Goste-se ou não do premier de Israel, Benjamin Netanyahu, o fato é que ele foi astro de primeira grandeza nos cinco dias que esteve no Brasil.
Deu entrevistas sem maiores dificuldades, ao chegar para a festa no Itamaraty, foi à praia, no Rio, subiu ao Pão de Açúcar com a mulher, andou pela outrora cidade maravilhosa com desenvoltura, e fez reunião descontraída com lideranças cristãs. Com a presença, diga-se, do cardeal arcebispo do Rio, dom Orani Tempesta, que, teoricamente, é um dos “papáveis” na eventual sucessão do atual papa.
DISTINÇÃO
Na posse de Bolsonaro, não poderia ter contemplado com maior distinção: o presidente, no discurso no Congresso, foi taxativo, dizendo que o Brasil, agora, escolhe ser fiel à sua herança judaico-cristã.
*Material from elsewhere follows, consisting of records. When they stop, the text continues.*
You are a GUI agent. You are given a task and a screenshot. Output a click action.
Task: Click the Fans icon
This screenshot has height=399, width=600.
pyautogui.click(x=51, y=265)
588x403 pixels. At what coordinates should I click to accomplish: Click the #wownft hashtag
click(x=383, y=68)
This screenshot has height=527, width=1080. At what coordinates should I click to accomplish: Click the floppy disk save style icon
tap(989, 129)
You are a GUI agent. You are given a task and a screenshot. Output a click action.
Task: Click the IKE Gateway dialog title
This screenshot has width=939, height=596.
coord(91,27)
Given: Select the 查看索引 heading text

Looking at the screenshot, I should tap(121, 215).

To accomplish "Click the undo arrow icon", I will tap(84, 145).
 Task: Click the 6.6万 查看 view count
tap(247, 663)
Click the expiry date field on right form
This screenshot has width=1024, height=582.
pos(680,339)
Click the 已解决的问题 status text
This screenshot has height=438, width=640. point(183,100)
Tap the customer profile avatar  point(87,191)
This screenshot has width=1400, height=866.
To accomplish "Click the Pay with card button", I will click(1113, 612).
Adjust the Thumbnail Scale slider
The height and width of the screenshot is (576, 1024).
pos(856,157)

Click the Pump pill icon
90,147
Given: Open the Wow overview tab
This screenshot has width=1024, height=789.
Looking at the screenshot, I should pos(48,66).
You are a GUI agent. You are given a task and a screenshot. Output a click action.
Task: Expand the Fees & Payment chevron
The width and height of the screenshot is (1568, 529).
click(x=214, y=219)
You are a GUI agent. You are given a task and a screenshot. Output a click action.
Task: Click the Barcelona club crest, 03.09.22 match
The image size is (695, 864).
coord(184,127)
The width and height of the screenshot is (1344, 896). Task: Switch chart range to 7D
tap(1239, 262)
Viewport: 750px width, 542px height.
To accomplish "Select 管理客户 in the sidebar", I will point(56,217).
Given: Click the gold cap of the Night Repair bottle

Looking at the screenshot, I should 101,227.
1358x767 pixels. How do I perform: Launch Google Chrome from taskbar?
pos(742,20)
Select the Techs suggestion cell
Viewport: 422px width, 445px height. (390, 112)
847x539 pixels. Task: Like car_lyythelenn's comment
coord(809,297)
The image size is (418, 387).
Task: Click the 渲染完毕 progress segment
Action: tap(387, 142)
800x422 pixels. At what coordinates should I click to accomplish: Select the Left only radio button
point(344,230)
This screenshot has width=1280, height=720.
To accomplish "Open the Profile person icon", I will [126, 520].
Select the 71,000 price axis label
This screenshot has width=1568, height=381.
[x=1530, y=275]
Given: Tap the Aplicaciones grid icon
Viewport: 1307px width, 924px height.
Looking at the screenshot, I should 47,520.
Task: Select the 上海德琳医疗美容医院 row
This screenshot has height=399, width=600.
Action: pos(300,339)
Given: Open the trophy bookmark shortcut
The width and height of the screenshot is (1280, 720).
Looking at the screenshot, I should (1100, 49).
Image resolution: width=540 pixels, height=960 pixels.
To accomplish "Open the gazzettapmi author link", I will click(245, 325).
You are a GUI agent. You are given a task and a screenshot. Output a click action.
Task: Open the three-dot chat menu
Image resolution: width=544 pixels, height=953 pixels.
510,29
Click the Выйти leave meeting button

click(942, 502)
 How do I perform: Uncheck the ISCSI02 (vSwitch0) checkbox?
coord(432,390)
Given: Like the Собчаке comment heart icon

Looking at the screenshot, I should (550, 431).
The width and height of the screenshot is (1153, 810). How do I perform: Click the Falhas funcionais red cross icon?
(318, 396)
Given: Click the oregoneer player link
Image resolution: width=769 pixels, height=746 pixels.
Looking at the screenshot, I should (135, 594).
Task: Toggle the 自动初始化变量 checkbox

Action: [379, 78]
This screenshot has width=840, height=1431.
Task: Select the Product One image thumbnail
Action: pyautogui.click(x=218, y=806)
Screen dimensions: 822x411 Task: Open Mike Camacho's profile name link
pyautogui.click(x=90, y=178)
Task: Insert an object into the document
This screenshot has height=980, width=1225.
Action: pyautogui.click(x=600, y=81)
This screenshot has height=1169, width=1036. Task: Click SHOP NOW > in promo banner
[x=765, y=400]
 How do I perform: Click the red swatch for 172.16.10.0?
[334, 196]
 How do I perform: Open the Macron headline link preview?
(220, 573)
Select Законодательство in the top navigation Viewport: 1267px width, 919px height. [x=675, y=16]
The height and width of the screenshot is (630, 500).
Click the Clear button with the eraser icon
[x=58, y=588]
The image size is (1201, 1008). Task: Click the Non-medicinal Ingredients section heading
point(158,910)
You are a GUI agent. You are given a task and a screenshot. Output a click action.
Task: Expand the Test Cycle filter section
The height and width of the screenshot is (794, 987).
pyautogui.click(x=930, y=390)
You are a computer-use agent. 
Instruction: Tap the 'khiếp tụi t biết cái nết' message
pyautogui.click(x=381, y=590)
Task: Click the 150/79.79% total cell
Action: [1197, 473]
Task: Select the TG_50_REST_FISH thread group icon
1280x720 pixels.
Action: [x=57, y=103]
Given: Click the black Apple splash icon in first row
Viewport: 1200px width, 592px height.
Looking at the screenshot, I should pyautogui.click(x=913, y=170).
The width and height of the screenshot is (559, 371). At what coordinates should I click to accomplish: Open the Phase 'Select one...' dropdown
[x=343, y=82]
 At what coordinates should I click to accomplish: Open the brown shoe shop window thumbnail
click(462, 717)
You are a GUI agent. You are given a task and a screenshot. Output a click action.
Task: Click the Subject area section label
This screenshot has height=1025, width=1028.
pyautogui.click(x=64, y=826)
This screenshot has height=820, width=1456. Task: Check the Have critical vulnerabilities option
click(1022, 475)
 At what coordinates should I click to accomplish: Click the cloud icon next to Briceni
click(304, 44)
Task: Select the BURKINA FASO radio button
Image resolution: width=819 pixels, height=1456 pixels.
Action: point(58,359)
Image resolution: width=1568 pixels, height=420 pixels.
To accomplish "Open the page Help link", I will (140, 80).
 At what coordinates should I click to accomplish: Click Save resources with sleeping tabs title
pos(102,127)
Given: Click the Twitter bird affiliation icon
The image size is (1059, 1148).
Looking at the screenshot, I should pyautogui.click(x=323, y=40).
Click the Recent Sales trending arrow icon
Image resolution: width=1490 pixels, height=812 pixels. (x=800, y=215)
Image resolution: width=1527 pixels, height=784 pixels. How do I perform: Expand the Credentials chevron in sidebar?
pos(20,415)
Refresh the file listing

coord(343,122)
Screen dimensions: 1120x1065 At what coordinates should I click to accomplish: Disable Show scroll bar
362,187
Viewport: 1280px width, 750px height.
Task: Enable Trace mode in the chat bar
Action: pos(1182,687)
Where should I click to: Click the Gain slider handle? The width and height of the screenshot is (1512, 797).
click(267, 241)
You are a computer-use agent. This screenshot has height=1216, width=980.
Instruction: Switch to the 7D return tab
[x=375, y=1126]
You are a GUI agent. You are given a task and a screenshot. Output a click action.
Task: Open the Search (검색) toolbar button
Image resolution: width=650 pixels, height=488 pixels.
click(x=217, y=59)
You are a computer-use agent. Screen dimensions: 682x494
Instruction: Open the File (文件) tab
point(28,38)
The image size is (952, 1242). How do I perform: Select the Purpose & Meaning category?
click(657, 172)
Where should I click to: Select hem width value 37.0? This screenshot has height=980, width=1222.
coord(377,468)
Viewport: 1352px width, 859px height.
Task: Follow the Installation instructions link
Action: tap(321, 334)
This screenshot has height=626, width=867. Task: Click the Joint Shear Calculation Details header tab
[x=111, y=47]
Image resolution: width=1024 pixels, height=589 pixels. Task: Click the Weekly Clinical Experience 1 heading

E recebeu abraço efusivo do novo presidente que, monoglota, sempre esteve, na hora de receber cumprimentos no Planalto, “coberto” por discretos intérpretes.
Um campeão mundial de grandes lances políticos, amado e odiado mundo afora, o premier repete: o Brasil vai montar embaixada em Jerusalém. “É questão só de quando”, diz.